Communalny slujby et ISF.

Contrairement à ce que l’on peut parfois lire dans certains journaux, les occupants des appartements en Russie payent chaque mois, individuellement, leur abonnement téléphonique et de fourniture d’électricité. En outre, proportionnellement à la surface habitable, ils doivent payer d’innombrables frais et charges d’entretien, de chauffage, de fonctionnements et impôts divers.. Ce sont les «services communs». Les prix de ces services ont tellement progressé que beaucoup de personnes de «condition modeste» - en clair les pauvres - ne peuvent plus payer ces «communalny slujby». Par je ne sais quelle alchimie financière, plus la Russie s’enrichit, plus il y a de pauvres ! Marx aurait-il eut raison avant Marie-George Buffet ?

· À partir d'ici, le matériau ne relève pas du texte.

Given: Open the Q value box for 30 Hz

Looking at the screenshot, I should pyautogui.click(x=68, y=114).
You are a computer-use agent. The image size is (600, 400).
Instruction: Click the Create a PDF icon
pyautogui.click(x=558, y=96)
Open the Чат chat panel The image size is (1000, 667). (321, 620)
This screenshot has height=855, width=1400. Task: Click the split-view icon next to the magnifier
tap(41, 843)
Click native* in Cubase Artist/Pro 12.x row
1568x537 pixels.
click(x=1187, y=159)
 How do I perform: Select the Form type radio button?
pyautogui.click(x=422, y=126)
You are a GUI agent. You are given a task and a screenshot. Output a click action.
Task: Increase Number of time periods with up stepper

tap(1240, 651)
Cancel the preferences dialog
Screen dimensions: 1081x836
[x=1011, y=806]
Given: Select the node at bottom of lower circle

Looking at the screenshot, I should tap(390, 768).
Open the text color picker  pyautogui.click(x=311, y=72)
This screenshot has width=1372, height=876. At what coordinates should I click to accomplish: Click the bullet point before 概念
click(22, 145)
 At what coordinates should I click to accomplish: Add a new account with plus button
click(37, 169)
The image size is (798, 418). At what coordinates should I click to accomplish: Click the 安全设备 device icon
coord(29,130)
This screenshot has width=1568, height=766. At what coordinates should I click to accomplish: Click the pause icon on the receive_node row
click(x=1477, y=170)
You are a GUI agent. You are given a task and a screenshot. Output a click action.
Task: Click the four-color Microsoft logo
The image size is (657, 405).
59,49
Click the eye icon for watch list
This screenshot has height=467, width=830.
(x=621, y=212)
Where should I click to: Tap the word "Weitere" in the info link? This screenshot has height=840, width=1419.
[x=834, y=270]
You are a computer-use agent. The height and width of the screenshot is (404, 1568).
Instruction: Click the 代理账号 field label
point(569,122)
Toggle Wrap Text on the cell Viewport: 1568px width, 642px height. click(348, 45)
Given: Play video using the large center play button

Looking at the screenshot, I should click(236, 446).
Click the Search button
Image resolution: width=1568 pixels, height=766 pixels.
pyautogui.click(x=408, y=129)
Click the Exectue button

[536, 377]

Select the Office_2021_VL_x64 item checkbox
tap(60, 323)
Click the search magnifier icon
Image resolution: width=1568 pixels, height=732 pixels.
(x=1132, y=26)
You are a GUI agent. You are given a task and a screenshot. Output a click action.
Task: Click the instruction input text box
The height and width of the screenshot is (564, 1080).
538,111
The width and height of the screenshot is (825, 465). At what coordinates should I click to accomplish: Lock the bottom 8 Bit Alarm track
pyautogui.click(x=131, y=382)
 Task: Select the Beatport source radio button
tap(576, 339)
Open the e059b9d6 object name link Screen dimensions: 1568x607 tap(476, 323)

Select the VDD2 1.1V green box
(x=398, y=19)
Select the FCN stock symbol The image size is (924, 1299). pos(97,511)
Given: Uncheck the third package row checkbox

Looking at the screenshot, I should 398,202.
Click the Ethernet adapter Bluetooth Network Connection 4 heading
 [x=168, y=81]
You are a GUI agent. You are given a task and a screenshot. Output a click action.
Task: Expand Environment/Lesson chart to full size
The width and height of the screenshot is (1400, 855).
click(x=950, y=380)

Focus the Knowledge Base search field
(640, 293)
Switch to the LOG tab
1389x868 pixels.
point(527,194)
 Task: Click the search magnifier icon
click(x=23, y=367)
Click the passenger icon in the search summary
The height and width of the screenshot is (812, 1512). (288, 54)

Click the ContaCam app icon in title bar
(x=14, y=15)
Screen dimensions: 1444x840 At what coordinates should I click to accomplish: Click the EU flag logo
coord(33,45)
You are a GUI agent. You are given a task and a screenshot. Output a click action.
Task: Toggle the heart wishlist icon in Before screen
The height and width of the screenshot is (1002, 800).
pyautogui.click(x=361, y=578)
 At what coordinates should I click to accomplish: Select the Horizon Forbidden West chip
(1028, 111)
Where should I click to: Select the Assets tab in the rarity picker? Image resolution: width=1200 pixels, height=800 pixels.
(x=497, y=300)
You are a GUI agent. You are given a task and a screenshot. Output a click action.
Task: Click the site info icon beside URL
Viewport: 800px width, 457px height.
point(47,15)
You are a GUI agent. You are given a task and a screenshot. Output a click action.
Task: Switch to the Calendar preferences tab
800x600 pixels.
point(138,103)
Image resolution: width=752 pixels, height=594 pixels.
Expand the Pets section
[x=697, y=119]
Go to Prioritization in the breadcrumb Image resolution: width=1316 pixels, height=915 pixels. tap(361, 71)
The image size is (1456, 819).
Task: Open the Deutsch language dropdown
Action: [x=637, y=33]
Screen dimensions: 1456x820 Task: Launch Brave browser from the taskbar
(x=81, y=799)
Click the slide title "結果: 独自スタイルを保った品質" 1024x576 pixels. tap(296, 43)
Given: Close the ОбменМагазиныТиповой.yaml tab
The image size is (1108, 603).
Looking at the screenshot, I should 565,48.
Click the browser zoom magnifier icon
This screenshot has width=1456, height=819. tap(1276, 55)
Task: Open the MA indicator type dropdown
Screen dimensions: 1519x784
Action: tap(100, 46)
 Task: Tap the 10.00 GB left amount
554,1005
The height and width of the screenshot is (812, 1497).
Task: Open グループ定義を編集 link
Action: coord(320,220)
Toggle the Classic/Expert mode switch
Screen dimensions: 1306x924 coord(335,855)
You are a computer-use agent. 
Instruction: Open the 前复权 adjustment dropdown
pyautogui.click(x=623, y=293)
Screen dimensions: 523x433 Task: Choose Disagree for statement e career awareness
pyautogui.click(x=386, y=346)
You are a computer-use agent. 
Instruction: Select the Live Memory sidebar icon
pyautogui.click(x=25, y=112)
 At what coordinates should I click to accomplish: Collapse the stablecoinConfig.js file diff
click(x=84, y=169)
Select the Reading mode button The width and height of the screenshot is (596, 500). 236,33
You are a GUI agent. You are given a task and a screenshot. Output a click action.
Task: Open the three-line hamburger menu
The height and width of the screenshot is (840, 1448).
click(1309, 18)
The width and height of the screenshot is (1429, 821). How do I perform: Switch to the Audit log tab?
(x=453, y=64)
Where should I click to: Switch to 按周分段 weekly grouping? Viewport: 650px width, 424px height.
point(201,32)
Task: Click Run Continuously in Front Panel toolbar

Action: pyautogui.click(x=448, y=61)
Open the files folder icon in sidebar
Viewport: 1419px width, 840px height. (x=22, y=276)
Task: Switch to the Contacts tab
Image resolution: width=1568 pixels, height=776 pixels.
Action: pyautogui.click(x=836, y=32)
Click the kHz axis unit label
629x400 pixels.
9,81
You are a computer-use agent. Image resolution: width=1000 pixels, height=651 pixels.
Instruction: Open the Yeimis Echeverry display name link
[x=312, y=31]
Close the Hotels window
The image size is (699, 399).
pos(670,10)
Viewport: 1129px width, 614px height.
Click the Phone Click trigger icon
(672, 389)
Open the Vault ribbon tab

En France également, les personnes riches qui ne «peuvent» pas payer l’impôt sur la fortune sont bien à plaindre. Rien de plus insupportable que de devenir riche malgré soi. La pauvreté, c’est la même chose. Mais les riches «malgré eux» ont toujours la possibilité de s’expatrier à Miami, à Los-Angeles, aux Bahamas ou dans les îles «crocodile ». Certains téméraires vont jusqu’à s’expatrier en Chine, temple du socialisme devenu - ô paradoxe ! - paradis des nouveaux capitalistes. Cependant, à n’en pas douter, les Russes pauvres, pour se soustraire au paiement insupportable des «services communs», ne possèdent pas de telles possibilités et ainsi, de mois en mois, leur dette augmente à tel point qu’ils n’osent plus regarder le chiffre mentionné au bas des avis de relance. Dans la rue, ils frôlent les murs.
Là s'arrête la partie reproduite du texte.